If the error occurs during vaccine administration, such as a mixup or post-manufacturing contamination due to improper storage, then that needs to be addressed. Often, situations like that can be controlled and prevented with standardized storage and administration protocol. Reuse of needles is a dangerous practice that can occur with injections, and has occurred with vaccines, injected vitamins and other injected drugs. The problem– needle reuse– can be addressed without pointing the finger at the vaccine campaign, because vaccines can be safely administered without reusing needles. Hygeine during administration is also important, and may have been an issue in the situation in Mexico, as the government has stated that contamination was found outside of the vaccine– presumably meaning the vaccine vial. In that case, it sounds like someone didn’t wash his hands and subsequently handled the child and/or the vaccine. Again, speculation.
The crux of the issue is whether or not the problem is inherent in vaccines– do 60-80% of children who are vaccinated have to worry about severe reactions such as these? No, absolutely not. Rare, isolated clusters of error, improper administration and contamination are not applicable to the entire pediatric population.
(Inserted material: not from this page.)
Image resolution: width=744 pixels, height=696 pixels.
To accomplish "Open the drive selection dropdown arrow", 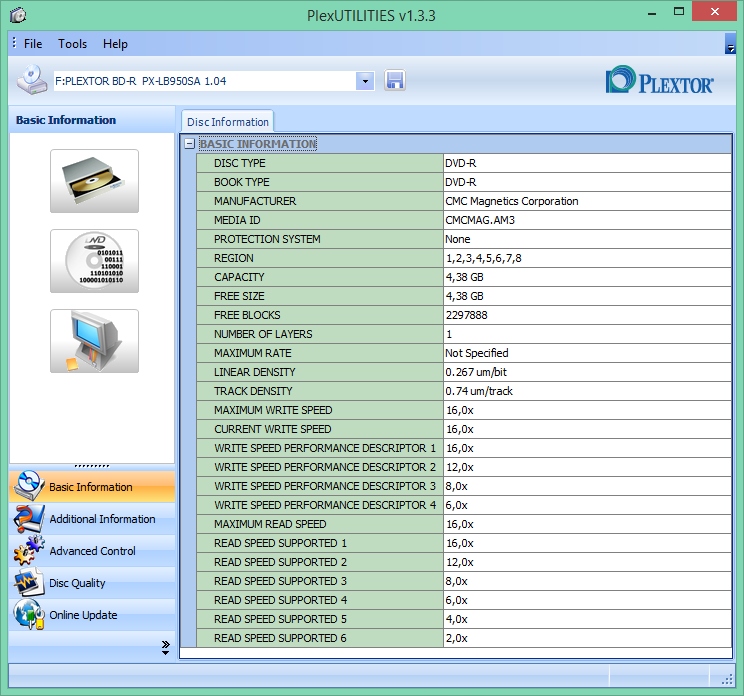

Each regions its own risks, and in the US and other developed nations, storage procedures are such that the risks are mostly 1) the wrong vaccine is given, which uncommonly causes any problems at all and 2) the vaccine is ineffective due to improper storage, which is a serious problem because people will not be immune and may not realize it, but it is not a vaccine safety problem in the sense that the vaccine itself does not cause harm in that instance.
By discussing the real problems here, it doesn’t mean that those tragedies don’t matter, but that they have to be resolved honestly and not by indefinitely halting vaccination or placing the blame on unrelated issues, such as vaccine science or manufacture, or advocacy for aid in the form of preventive vaccines, when those are not the problems.